> _Task to carry out_:
Each record below should be given again exactly as it reads.

Records from a data source:
----------------------------------------

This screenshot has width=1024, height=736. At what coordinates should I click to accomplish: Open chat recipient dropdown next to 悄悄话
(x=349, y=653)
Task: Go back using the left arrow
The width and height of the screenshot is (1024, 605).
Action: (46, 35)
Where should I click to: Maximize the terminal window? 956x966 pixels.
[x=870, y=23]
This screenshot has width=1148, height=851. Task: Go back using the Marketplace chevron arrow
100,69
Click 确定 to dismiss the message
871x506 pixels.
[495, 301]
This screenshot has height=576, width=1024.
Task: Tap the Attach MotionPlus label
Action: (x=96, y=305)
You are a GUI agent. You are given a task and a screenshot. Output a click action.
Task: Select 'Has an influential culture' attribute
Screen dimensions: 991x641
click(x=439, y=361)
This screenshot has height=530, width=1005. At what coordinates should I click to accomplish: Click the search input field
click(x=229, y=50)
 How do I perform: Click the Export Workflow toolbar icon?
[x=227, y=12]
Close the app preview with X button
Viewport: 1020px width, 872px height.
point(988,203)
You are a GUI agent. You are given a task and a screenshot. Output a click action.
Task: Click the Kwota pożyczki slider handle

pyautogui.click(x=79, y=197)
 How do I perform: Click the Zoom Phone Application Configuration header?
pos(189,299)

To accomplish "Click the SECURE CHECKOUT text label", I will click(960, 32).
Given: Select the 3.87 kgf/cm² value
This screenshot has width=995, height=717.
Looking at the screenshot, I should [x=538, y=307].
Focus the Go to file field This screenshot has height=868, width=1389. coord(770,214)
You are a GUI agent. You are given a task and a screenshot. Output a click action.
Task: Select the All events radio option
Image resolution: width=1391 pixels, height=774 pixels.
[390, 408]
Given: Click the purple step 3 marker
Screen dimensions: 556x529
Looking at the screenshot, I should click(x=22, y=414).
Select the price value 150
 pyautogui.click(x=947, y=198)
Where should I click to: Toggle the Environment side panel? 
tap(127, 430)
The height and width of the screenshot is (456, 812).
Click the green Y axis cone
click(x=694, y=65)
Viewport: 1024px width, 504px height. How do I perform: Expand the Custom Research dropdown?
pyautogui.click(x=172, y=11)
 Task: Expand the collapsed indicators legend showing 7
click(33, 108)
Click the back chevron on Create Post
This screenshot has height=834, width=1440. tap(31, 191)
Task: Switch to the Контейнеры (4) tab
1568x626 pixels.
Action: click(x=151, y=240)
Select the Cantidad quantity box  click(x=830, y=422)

----------------------------------------

> _Exercise response_:
This screenshot has width=1024, height=736. At what coordinates should I click to accomplish: Open chat recipient dropdown next to 悄悄话
(x=349, y=653)
Task: Go back using the left arrow
The width and height of the screenshot is (1024, 605).
Action: (46, 35)
Where should I click to: Maximize the terminal window? 956x966 pixels.
[x=870, y=23]
This screenshot has width=1148, height=851. Task: Go back using the Marketplace chevron arrow
100,69
Click 确定 to dismiss the message
871x506 pixels.
[495, 301]
This screenshot has height=576, width=1024.
Task: Tap the Attach MotionPlus label
Action: (x=96, y=305)
You are a GUI agent. You are given a task and a screenshot. Output a click action.
Task: Select 'Has an influential culture' attribute
Screen dimensions: 991x641
click(x=439, y=361)
This screenshot has height=530, width=1005. At what coordinates should I click to accomplish: Click the search input field
click(x=229, y=50)
 How do I perform: Click the Export Workflow toolbar icon?
[x=227, y=12]
Close the app preview with X button
Viewport: 1020px width, 872px height.
point(988,203)
You are a GUI agent. You are given a task and a screenshot. Output a click action.
Task: Click the Kwota pożyczki slider handle

pyautogui.click(x=79, y=197)
 How do I perform: Click the Zoom Phone Application Configuration header?
pos(189,299)

To accomplish "Click the SECURE CHECKOUT text label", I will click(960, 32).
Given: Select the 3.87 kgf/cm² value
This screenshot has width=995, height=717.
Looking at the screenshot, I should [x=538, y=307].
Focus the Go to file field This screenshot has height=868, width=1389. coord(770,214)
You are a GUI agent. You are given a task and a screenshot. Output a click action.
Task: Select the All events radio option
Image resolution: width=1391 pixels, height=774 pixels.
[390, 408]
Given: Click the purple step 3 marker
Screen dimensions: 556x529
Looking at the screenshot, I should click(x=22, y=414).
Select the price value 150
 pyautogui.click(x=947, y=198)
Where should I click to: Toggle the Environment side panel? 
tap(127, 430)
The height and width of the screenshot is (456, 812).
Click the green Y axis cone
click(x=694, y=65)
Viewport: 1024px width, 504px height. How do I perform: Expand the Custom Research dropdown?
pyautogui.click(x=172, y=11)
 Task: Expand the collapsed indicators legend showing 7
click(33, 108)
Click the back chevron on Create Post
This screenshot has height=834, width=1440. tap(31, 191)
Task: Switch to the Контейнеры (4) tab
1568x626 pixels.
Action: click(x=151, y=240)
Select the Cantidad quantity box  click(x=830, y=422)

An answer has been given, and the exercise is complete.